#### Énoncé
Modifiez le passage de la discussion sur Gparted qui s'ouvre sur les mots contenant « Ca doit être » et se clôt sur « dit GillesF: Ubuntu. » : recopiez-le en remplaçant « virtual box » par « VMware ».
____ Extrait
# Gparted



## zippod (16 Janvier 2009)

j' aimerai savoir si il y a une solution pour installer Gparted sur une cles usb depuis leopard? car j' aimerai regler un probleme de partition bootable sur un pc...


----------



## GillesF (16 Janvier 2009)

Ca doit être faisable si tu choppe l'iso de Gparted et que tu le bidouille pour que ton usb fasse office de live CD (aucune idée de comment on fait mais je pense que c'est faisable). Et tu ne veux absolument rien de plus que Gparted? Sinon tu te fais une clé usb avec ubuntu complet dessus


----------



## Zoidberg (17 Janvier 2009)

J'allais te dire de regarder du cote d'unetbootin mais je viens de jeter un oeil et il n'y a pas de version MacOS 
Au cas ou tu aurais acces a un windows ou un linux (via virtual box par exemple) voici le lien: http://sourceforge.net/projects/unetbootin/
ou regarde par ici (toujours rien pour Mac mais ca peut peut-etre donner des pistes) http://www.pendrivelinux.com/, il n'y a pas le livecd gparted, mais d'autre distrib live l'ont, comme par exemple knoppix, ou comme dit GillesF: Ubuntu.


----------



## Anonyme (17 Janvier 2009)

Tu peux aussi installer Systemrescue CD sur une cle USB, ce CD bootable contient GParted mais aussi moult utilitaires tres pratiques. Je l'utilise comme CD bootable pour faire des images de sauvegarde de mes partoches GNU/Linux

Voici le lien: http://www.sysresccd.org/Sysresccd-manual-fr_Installer_SystemRescueCd_sur_une_clé_USB


----------



## Anonyme (18 Janvier 2009)
________
____ Lignes de données
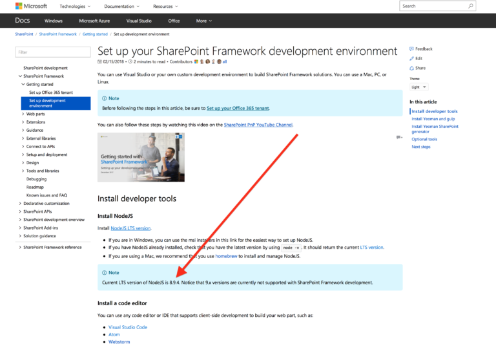Click the Microsoft logo
The image size is (496, 344).
31,6
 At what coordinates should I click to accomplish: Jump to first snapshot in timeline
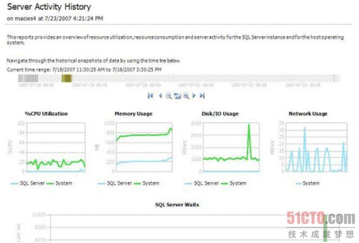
________
#### Corrigé
Ca doit être faisable si tu choppe l'iso de Gparted et que tu le bidouille pour que ton usb fasse office de live CD (aucune idée de comment on fait mais je pense que c'est faisable). Et tu ne veux absolument rien de plus que Gparted? Sinon tu te fais une clé usb avec ubuntu complet dessus


----------



## Zoidberg (17 Janvier 2009)

J'allais te dire de regarder du cote d'unetbootin mais je viens de jeter un oeil et il n'y a pas de version MacOS 
Au cas ou tu aurais acces a un windows ou un linux (via VMware par exemple) voici le lien: http://sourceforge.net/projects/unetbootin/
ou regarde par ici (toujours rien pour Mac mais ca peut peut-etre donner des pistes) http://www.pendrivelinux.com/, il n'y a pas le livecd gparted, mais d'autre distrib live l'ont, comme par exemple knoppix, ou comme dit GillesF: Ubuntu.